PKH Gresik Dampingi Pasien Balita Pengidap Kangker Ganas Asal Bawean

    Berita Baru, Gresik – Pendamping Program Keluarga Harapan (PKH) Kabupaten Gresik dampingi Farhaiel (1,5), balita asal Pulau Bawean yang didiagnosa Malignant (Neoplasm Of Kidney) penyakit kanker ganas di bagian ginjal. Farhaiel saat ini tengah dirujuk ke rumah sakit dr. Soetomo, SUrabaya, Kamis (15/01).

    Pendampingan dilakukan oleh Noviana Aini, Pendamping supervisor (SPV) PKH Kabupaten Gresik dan tim pendamping PKH Kecamatan Sangkapura yang diwakili oleh Minasochah.

    “Sinergitas PKH Kabupaten Gresik dengan berbagai pihak stack holder sangat penting dalam penanganan kasus sosial apapun. Sehingga masalah yang ada dapat segera tertangani dengan baik,” ungkap Novi.
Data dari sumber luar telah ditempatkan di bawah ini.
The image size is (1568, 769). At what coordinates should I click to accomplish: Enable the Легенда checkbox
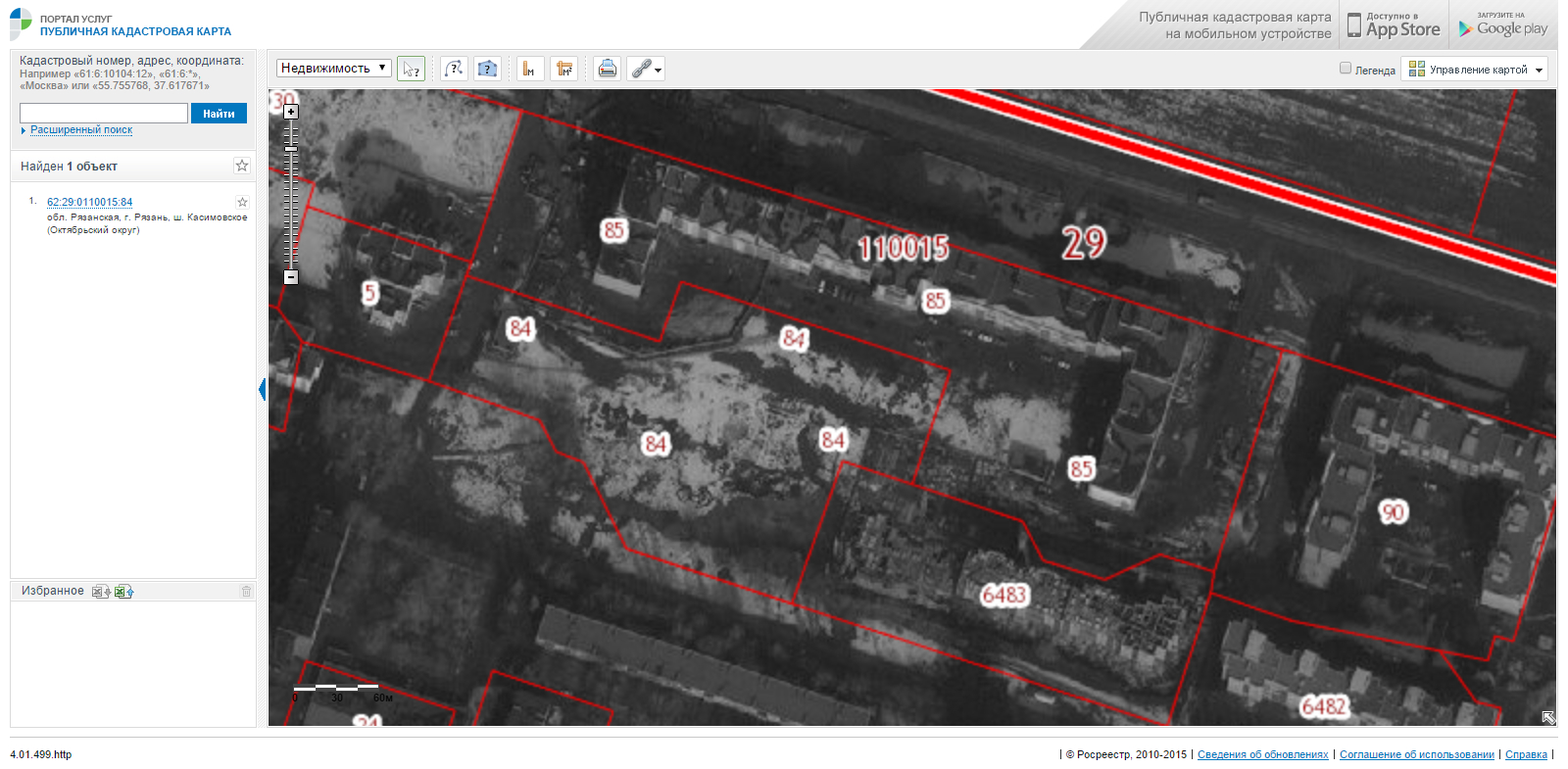point(1346,69)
    Upaya agar Farhaiel dapat segera tertolong sudah dilakukan. Mulanya, balita ini menjalani perawatan di RSUD Umar Mas’ud Sangkapura dengan menggunakan Kartu Indonesia Sehat (KIS) jalur mandiri.
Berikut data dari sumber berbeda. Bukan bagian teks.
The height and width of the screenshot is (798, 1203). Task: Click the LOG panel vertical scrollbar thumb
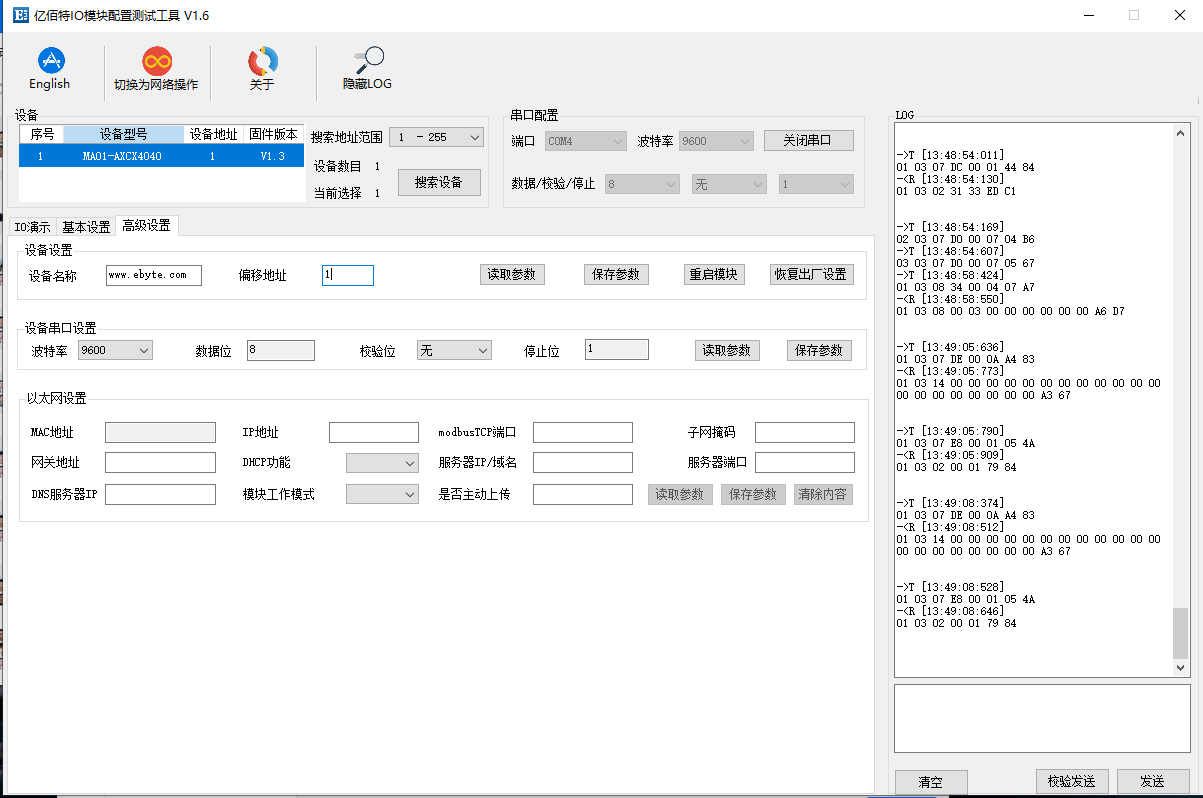coord(1180,632)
    Namun RSUD tidak memiliki dokter spesialis anak, maka Farhaiel dirujuk ke rumah sakit Ibnu Sina, Gresik. Dari Gresik pun Farhaiel harus dirujuk ke rumah sakit dr. Soetomo Surabaya yang memiliki dokter dengan kapasitas tersebut.

    “Saya sudah mendampingi kasus Farhaiel dari tahun kemarin (2019). Saya berharap Farhaiel segera diberi tindakan dan mendapat pelayanan dari Rumah Sakit Dr. Soetomo,” ujar Munasochah.

    Bulan Juli 2019 lalu, Farhaiel sudah melalui serangkaian cek laboratorium di bagian bedah urologi.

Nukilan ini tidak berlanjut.